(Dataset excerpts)
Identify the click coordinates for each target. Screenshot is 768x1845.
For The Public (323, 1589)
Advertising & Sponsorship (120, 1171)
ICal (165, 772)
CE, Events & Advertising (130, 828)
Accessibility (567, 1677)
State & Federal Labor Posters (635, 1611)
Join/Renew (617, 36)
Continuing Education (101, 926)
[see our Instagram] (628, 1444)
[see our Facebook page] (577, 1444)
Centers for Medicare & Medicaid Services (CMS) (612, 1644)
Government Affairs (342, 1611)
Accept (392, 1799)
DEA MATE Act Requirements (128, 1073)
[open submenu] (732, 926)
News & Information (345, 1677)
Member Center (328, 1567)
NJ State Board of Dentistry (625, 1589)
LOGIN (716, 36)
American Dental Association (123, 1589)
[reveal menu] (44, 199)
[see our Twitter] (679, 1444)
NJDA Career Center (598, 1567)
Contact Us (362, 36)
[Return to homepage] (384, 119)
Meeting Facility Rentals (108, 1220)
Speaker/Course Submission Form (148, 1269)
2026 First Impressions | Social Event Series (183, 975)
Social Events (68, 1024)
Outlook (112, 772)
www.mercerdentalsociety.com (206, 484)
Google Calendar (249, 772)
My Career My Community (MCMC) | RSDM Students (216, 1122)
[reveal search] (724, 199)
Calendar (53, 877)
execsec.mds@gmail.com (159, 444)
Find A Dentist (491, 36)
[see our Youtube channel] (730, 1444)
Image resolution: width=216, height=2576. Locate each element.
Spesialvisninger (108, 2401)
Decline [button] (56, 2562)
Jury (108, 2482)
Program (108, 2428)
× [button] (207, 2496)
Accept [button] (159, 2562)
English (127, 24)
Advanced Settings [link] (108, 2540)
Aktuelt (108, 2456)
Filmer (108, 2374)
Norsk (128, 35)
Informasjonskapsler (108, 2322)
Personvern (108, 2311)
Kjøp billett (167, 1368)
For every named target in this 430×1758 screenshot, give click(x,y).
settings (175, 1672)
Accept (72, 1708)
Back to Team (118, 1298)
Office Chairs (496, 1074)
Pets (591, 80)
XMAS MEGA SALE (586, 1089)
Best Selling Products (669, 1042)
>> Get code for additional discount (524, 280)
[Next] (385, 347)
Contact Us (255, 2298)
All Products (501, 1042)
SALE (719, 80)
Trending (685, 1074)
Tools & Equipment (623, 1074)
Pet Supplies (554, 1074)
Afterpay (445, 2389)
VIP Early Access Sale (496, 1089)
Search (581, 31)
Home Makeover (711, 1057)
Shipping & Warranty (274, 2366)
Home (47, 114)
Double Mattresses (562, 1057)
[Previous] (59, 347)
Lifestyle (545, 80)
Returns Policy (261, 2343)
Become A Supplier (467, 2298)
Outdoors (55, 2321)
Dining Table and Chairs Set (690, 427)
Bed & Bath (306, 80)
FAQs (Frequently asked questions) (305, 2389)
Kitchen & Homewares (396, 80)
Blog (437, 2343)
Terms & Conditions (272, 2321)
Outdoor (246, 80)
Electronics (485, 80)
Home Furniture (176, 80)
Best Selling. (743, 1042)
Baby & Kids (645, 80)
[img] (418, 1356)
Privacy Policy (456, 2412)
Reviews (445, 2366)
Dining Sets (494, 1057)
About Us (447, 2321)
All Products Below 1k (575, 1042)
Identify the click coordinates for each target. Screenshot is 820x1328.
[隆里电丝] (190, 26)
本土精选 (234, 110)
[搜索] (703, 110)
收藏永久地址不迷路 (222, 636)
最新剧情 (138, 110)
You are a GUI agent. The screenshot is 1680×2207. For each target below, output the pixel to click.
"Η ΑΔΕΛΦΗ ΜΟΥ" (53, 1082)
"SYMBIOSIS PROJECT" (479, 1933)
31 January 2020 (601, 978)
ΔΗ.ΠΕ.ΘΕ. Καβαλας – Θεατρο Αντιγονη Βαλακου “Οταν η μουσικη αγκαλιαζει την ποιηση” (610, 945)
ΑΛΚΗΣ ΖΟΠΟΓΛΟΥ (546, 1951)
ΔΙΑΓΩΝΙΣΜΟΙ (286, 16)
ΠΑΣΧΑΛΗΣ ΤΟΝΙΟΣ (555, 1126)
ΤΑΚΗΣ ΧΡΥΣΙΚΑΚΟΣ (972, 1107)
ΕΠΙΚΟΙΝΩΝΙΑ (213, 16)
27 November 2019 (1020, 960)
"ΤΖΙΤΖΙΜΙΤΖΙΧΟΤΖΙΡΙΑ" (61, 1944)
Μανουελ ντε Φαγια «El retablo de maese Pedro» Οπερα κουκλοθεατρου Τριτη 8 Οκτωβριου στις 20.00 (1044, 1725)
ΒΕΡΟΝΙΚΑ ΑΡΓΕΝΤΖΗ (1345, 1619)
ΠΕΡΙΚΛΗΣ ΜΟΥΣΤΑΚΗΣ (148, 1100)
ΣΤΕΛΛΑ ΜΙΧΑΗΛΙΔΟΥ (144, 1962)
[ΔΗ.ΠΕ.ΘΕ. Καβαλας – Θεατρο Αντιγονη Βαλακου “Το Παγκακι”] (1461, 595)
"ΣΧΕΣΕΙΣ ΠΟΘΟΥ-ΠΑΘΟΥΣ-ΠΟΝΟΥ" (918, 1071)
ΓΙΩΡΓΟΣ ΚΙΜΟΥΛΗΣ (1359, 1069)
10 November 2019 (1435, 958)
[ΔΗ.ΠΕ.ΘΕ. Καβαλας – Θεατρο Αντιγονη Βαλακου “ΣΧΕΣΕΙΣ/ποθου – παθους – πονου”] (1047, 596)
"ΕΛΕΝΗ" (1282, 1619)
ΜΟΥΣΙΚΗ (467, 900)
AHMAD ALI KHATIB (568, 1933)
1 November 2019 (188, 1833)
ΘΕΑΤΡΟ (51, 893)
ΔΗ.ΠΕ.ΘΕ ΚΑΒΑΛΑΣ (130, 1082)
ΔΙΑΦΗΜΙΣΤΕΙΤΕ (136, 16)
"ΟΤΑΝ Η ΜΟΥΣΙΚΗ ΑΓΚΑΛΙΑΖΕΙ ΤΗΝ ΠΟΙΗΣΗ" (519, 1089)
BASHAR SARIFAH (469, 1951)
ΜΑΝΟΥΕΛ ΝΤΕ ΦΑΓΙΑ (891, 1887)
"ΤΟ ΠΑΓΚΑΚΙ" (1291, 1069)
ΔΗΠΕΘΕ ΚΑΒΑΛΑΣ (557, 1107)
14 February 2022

■ Your instructions: Return the whole of the data, character for character.

■ Solution below:
Identify the click coordinates for each target. Screenshot is 768x1845.
For The Public (323, 1589)
Advertising & Sponsorship (120, 1171)
ICal (165, 772)
CE, Events & Advertising (130, 828)
Accessibility (567, 1677)
State & Federal Labor Posters (635, 1611)
Join/Renew (617, 36)
Continuing Education (101, 926)
[see our Instagram] (628, 1444)
[see our Facebook page] (577, 1444)
Centers for Medicare & Medicaid Services (CMS) (612, 1644)
Government Affairs (342, 1611)
Accept (392, 1799)
DEA MATE Act Requirements (128, 1073)
[open submenu] (732, 926)
News & Information (345, 1677)
Member Center (328, 1567)
NJ State Board of Dentistry (625, 1589)
LOGIN (716, 36)
American Dental Association (123, 1589)
[reveal menu] (44, 199)
[see our Twitter] (679, 1444)
NJDA Career Center (598, 1567)
Contact Us (362, 36)
[Return to homepage] (384, 119)
Meeting Facility Rentals (108, 1220)
Speaker/Course Submission Form (148, 1269)
2026 First Impressions | Social Event Series (183, 975)
Social Events (68, 1024)
Outlook (112, 772)
www.mercerdentalsociety.com (206, 484)
Google Calendar (249, 772)
My Career My Community (MCMC) | RSDM Students (216, 1122)
[reveal search] (724, 199)
Calendar (53, 877)
execsec.mds@gmail.com (159, 444)
Find A Dentist (491, 36)
[see our Youtube channel] (730, 1444)
Image resolution: width=216, height=2576. Locate each element.
Spesialvisninger (108, 2401)
Decline [button] (56, 2562)
Jury (108, 2482)
Program (108, 2428)
× [button] (207, 2496)
Accept [button] (159, 2562)
English (127, 24)
Advanced Settings [link] (108, 2540)
Aktuelt (108, 2456)
Filmer (108, 2374)
Norsk (128, 35)
Informasjonskapsler (108, 2322)
Personvern (108, 2311)
Kjøp billett (167, 1368)
For every named target in this 430×1758 screenshot, give click(x,y).
settings (175, 1672)
Accept (72, 1708)
Back to Team (118, 1298)
Office Chairs (496, 1074)
Pets (591, 80)
XMAS MEGA SALE (586, 1089)
Best Selling Products (669, 1042)
>> Get code for additional discount (524, 280)
[Next] (385, 347)
Contact Us (255, 2298)
All Products (501, 1042)
SALE (719, 80)
Trending (685, 1074)
Tools & Equipment (623, 1074)
Pet Supplies (554, 1074)
Afterpay (445, 2389)
VIP Early Access Sale (496, 1089)
Search (581, 31)
Home Makeover (711, 1057)
Shipping & Warranty (274, 2366)
Home (47, 114)
Double Mattresses (562, 1057)
[Previous] (59, 347)
Lifestyle (545, 80)
Returns Policy (261, 2343)
Become A Supplier (467, 2298)
Outdoors (55, 2321)
Dining Table and Chairs Set (690, 427)
Bed & Bath (306, 80)
FAQs (Frequently asked questions) (305, 2389)
Kitchen & Homewares (396, 80)
Blog (437, 2343)
Terms & Conditions (272, 2321)
Outdoor (246, 80)
Electronics (485, 80)
Home Furniture (176, 80)
Best Selling. (743, 1042)
Baby & Kids (645, 80)
[img] (418, 1356)
Privacy Policy (456, 2412)
Reviews (445, 2366)
Dining Sets (494, 1057)
About Us (447, 2321)
All Products Below 1k (575, 1042)
Identify the click coordinates for each target. Screenshot is 820x1328.
[隆里电丝] (190, 26)
本土精选 (234, 110)
[搜索] (703, 110)
收藏永久地址不迷路 (222, 636)
最新剧情 (138, 110)
You are a GUI agent. The screenshot is 1680×2207. For each target below, output the pixel to click.
"Η ΑΔΕΛΦΗ ΜΟΥ" (53, 1082)
"SYMBIOSIS PROJECT" (479, 1933)
31 January 2020 (601, 978)
ΔΗ.ΠΕ.ΘΕ. Καβαλας – Θεατρο Αντιγονη Βαλακου “Οταν η μουσικη αγκαλιαζει την ποιηση” (610, 945)
ΑΛΚΗΣ ΖΟΠΟΓΛΟΥ (546, 1951)
ΔΙΑΓΩΝΙΣΜΟΙ (286, 16)
ΠΑΣΧΑΛΗΣ ΤΟΝΙΟΣ (555, 1126)
ΤΑΚΗΣ ΧΡΥΣΙΚΑΚΟΣ (972, 1107)
ΕΠΙΚΟΙΝΩΝΙΑ (213, 16)
27 November 2019 (1020, 960)
"ΤΖΙΤΖΙΜΙΤΖΙΧΟΤΖΙΡΙΑ" (61, 1944)
Μανουελ ντε Φαγια «El retablo de maese Pedro» Οπερα κουκλοθεατρου Τριτη 8 Οκτωβριου στις 20.00 (1044, 1725)
ΒΕΡΟΝΙΚΑ ΑΡΓΕΝΤΖΗ (1345, 1619)
ΠΕΡΙΚΛΗΣ ΜΟΥΣΤΑΚΗΣ (148, 1100)
ΣΤΕΛΛΑ ΜΙΧΑΗΛΙΔΟΥ (144, 1962)
[ΔΗ.ΠΕ.ΘΕ. Καβαλας – Θεατρο Αντιγονη Βαλακου “Το Παγκακι”] (1461, 595)
"ΣΧΕΣΕΙΣ ΠΟΘΟΥ-ΠΑΘΟΥΣ-ΠΟΝΟΥ" (918, 1071)
ΓΙΩΡΓΟΣ ΚΙΜΟΥΛΗΣ (1359, 1069)
10 November 2019 (1435, 958)
[ΔΗ.ΠΕ.ΘΕ. Καβαλας – Θεατρο Αντιγονη Βαλακου “ΣΧΕΣΕΙΣ/ποθου – παθους – πονου”] (1047, 596)
"ΕΛΕΝΗ" (1282, 1619)
ΜΟΥΣΙΚΗ (467, 900)
AHMAD ALI KHATIB (568, 1933)
1 November 2019 (188, 1833)
ΘΕΑΤΡΟ (51, 893)
ΔΗ.ΠΕ.ΘΕ ΚΑΒΑΛΑΣ (130, 1082)
ΔΙΑΦΗΜΙΣΤΕΙΤΕ (136, 16)
"ΟΤΑΝ Η ΜΟΥΣΙΚΗ ΑΓΚΑΛΙΑΖΕΙ ΤΗΝ ΠΟΙΗΣΗ" (519, 1089)
BASHAR SARIFAH (469, 1951)
ΜΑΝΟΥΕΛ ΝΤΕ ΦΑΓΙΑ (891, 1887)
"ΤΟ ΠΑΓΚΑΚΙ" (1291, 1069)
ΔΗΠΕΘΕ ΚΑΒΑΛΑΣ (557, 1107)
14 February 2022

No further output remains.